» WHAT IS BEING ASKED
Find the word "support" in the listing. Copy out each line where it occurs.

» EXCERPTED DATA
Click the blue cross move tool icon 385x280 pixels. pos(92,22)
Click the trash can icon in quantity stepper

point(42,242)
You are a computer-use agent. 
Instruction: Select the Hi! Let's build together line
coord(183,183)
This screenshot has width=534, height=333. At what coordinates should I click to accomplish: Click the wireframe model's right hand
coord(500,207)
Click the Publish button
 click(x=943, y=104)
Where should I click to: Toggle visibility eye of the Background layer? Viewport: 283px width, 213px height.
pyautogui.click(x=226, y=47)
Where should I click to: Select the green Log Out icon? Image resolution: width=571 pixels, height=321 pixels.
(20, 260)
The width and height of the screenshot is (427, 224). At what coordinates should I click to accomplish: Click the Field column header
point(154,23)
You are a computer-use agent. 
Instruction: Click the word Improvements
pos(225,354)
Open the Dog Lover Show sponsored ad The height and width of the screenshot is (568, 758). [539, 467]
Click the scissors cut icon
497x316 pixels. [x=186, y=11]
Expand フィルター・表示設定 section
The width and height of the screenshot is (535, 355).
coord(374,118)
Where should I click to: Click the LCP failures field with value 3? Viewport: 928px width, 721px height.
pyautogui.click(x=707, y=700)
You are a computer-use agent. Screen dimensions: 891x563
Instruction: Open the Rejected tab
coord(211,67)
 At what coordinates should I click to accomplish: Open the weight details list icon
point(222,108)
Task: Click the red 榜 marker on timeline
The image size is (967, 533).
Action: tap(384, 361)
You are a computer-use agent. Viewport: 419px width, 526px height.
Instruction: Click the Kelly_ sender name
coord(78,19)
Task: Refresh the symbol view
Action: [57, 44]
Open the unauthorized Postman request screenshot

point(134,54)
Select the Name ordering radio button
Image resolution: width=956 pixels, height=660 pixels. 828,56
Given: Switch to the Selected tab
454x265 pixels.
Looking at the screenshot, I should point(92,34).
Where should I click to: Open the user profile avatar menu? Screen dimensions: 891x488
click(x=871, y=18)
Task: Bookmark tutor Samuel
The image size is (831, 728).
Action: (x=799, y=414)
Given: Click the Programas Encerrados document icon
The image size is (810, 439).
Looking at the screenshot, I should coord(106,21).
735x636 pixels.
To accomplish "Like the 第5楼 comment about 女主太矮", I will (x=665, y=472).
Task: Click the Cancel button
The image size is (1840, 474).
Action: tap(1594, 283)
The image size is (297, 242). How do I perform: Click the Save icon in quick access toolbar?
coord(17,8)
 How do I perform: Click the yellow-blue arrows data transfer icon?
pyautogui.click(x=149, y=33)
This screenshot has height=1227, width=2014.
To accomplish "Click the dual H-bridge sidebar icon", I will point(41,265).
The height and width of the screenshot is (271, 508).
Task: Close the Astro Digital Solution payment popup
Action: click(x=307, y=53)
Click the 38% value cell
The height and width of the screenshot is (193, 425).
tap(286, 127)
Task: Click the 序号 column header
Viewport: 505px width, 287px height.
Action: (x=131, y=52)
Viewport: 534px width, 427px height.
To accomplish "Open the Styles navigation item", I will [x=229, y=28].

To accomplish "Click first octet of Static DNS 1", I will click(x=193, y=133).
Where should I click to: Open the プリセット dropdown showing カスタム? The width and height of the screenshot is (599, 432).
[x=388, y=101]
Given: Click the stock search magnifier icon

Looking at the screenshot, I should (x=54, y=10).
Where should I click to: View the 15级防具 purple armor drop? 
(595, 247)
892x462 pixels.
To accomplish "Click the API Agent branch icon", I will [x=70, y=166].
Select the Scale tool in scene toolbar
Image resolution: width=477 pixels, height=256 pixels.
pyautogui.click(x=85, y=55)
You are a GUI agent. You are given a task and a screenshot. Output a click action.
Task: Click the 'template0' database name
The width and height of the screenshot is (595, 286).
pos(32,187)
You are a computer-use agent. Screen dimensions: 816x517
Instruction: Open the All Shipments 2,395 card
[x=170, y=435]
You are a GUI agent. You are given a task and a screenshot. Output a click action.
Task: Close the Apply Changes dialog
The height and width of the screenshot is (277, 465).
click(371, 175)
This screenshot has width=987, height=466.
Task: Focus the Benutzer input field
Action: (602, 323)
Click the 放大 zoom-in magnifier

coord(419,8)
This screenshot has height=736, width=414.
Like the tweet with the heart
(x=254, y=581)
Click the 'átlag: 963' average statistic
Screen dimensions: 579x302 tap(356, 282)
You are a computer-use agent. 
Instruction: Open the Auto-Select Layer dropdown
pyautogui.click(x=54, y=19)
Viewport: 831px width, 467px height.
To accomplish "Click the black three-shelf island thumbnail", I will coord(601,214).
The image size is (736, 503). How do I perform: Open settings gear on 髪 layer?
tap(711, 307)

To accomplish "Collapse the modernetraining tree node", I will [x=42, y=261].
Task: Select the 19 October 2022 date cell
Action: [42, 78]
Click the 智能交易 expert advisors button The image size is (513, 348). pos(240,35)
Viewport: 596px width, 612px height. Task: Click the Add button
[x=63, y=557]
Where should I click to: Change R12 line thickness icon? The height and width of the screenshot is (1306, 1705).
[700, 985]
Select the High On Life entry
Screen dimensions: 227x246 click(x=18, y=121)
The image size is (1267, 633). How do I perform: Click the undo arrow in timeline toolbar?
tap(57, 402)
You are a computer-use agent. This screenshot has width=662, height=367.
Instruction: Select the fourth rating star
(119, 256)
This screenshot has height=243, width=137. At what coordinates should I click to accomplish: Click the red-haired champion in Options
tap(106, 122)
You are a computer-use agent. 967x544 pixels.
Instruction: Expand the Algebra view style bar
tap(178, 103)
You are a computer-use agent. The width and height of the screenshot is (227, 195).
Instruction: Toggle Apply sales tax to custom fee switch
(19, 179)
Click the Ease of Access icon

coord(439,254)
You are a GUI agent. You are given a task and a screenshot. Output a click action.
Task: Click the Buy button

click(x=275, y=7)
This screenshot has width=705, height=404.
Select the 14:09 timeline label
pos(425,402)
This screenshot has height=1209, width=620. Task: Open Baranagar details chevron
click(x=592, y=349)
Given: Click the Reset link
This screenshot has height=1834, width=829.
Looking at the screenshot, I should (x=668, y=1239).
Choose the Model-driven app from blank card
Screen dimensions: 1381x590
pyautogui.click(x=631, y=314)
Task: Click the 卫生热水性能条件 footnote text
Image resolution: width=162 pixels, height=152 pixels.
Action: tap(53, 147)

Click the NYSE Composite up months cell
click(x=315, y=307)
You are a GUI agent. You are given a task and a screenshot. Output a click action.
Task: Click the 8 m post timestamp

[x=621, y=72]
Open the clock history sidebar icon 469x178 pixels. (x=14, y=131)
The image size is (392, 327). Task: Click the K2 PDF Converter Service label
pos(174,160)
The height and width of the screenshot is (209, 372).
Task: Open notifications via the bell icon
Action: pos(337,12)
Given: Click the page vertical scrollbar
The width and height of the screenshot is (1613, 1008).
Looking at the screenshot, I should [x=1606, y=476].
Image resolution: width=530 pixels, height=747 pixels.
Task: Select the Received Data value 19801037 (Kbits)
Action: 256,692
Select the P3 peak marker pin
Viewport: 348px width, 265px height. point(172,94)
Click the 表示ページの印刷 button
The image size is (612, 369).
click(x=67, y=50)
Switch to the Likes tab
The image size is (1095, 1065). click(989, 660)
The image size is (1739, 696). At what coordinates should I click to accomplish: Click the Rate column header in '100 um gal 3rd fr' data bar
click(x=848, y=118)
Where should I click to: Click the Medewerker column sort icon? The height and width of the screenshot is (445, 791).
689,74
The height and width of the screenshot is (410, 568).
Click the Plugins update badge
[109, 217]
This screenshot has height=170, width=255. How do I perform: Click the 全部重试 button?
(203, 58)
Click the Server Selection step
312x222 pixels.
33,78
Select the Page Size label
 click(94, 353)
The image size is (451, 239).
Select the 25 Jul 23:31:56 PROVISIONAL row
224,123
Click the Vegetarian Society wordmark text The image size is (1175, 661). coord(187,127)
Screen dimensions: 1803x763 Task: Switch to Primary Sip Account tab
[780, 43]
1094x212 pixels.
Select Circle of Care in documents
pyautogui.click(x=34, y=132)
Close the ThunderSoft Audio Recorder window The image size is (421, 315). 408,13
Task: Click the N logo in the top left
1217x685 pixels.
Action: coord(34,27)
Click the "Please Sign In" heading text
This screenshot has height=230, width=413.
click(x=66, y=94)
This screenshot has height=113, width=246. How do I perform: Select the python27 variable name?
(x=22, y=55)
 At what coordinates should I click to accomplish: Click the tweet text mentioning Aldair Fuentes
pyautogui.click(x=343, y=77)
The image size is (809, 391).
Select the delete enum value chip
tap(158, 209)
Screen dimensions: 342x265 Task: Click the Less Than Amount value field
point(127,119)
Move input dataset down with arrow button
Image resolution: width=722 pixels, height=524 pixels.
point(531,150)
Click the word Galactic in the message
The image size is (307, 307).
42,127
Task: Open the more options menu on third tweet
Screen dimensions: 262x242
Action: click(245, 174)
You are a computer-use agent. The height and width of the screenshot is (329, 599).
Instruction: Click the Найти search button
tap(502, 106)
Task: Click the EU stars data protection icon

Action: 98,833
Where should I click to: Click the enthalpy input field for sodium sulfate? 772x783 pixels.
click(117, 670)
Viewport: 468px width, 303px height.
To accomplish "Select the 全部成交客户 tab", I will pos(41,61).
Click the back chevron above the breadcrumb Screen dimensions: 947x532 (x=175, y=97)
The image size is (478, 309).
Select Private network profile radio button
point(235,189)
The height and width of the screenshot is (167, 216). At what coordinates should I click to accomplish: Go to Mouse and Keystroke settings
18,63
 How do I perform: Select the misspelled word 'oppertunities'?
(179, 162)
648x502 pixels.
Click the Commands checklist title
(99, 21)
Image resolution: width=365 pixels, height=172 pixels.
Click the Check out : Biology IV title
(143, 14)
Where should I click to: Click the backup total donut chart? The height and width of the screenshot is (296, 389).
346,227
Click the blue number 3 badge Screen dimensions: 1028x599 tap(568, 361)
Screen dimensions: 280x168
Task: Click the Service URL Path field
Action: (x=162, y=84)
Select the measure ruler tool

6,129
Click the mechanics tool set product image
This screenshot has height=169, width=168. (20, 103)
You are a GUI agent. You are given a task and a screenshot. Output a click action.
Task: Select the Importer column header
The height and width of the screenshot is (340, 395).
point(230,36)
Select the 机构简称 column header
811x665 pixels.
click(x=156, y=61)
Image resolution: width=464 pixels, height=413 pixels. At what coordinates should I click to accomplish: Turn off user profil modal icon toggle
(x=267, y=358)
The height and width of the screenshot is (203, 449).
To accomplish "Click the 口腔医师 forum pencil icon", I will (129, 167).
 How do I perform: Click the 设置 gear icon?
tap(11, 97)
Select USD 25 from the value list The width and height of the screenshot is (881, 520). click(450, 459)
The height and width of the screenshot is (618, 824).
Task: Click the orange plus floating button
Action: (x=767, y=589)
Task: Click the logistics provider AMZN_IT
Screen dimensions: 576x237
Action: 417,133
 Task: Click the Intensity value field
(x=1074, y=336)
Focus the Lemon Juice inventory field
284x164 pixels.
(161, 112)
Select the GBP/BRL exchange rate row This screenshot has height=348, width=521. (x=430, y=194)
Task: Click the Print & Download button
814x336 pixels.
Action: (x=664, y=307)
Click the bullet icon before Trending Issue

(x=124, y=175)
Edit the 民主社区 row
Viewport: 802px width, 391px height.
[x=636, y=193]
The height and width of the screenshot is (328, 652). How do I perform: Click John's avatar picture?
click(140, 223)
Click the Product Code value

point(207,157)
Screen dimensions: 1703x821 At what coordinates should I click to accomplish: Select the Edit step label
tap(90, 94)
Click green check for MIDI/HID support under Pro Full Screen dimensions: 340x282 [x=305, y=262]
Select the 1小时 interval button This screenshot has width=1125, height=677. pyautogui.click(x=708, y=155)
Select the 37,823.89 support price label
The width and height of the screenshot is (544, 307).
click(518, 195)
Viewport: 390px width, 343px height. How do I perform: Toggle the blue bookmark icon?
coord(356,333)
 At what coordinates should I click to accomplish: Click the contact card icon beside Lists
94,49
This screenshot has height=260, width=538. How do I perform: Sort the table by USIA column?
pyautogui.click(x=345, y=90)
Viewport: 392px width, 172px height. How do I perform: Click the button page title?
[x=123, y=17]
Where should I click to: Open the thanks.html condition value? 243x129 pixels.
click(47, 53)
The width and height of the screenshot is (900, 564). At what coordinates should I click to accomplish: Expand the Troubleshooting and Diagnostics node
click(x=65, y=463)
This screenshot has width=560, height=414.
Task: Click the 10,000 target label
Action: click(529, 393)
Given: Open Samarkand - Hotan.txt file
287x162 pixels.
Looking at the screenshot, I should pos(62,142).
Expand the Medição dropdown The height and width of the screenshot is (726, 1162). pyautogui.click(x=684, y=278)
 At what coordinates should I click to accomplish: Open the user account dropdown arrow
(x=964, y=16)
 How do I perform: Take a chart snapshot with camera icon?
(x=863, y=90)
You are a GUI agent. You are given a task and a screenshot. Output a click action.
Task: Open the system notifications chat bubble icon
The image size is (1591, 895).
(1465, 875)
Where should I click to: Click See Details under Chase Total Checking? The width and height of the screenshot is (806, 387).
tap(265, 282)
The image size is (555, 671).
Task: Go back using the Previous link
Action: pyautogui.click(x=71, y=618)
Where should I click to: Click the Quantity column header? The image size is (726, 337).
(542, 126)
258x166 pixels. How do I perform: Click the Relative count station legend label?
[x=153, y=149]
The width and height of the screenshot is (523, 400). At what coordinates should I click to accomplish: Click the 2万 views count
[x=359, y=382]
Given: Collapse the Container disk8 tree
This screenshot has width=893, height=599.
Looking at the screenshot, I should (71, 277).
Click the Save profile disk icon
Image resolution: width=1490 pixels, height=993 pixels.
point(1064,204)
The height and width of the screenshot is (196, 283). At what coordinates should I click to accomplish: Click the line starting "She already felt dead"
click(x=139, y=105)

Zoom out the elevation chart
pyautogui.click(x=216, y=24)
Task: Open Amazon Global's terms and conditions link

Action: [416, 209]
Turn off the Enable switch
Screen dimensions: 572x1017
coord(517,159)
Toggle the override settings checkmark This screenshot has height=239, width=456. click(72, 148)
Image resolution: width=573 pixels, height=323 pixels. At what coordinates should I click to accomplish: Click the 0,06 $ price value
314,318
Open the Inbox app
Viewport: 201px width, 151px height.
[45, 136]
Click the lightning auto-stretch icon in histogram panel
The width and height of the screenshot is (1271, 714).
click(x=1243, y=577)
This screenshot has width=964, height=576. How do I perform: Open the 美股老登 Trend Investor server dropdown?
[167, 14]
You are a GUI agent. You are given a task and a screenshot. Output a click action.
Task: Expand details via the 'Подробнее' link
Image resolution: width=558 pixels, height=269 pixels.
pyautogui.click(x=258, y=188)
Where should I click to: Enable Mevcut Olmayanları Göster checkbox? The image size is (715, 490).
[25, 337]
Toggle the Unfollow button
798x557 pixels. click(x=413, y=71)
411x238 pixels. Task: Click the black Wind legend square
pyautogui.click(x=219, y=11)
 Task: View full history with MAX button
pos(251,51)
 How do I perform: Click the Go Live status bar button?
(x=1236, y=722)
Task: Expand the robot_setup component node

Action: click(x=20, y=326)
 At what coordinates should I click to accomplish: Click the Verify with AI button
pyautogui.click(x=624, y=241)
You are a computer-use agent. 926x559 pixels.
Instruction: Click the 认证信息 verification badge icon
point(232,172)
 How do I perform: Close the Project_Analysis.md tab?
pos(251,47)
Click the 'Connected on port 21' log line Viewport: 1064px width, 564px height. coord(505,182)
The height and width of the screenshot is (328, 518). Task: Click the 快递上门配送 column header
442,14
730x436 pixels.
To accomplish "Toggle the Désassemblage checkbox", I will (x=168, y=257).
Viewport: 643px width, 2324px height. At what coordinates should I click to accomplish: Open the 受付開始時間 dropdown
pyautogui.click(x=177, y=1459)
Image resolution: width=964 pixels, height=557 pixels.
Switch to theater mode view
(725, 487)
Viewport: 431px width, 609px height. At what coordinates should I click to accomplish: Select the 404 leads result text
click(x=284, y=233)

» TASK RESPONSE
Click green check for MIDI/HID support under Pro Full Screen dimensions: 340x282 [x=305, y=262]
Select the 37,823.89 support price label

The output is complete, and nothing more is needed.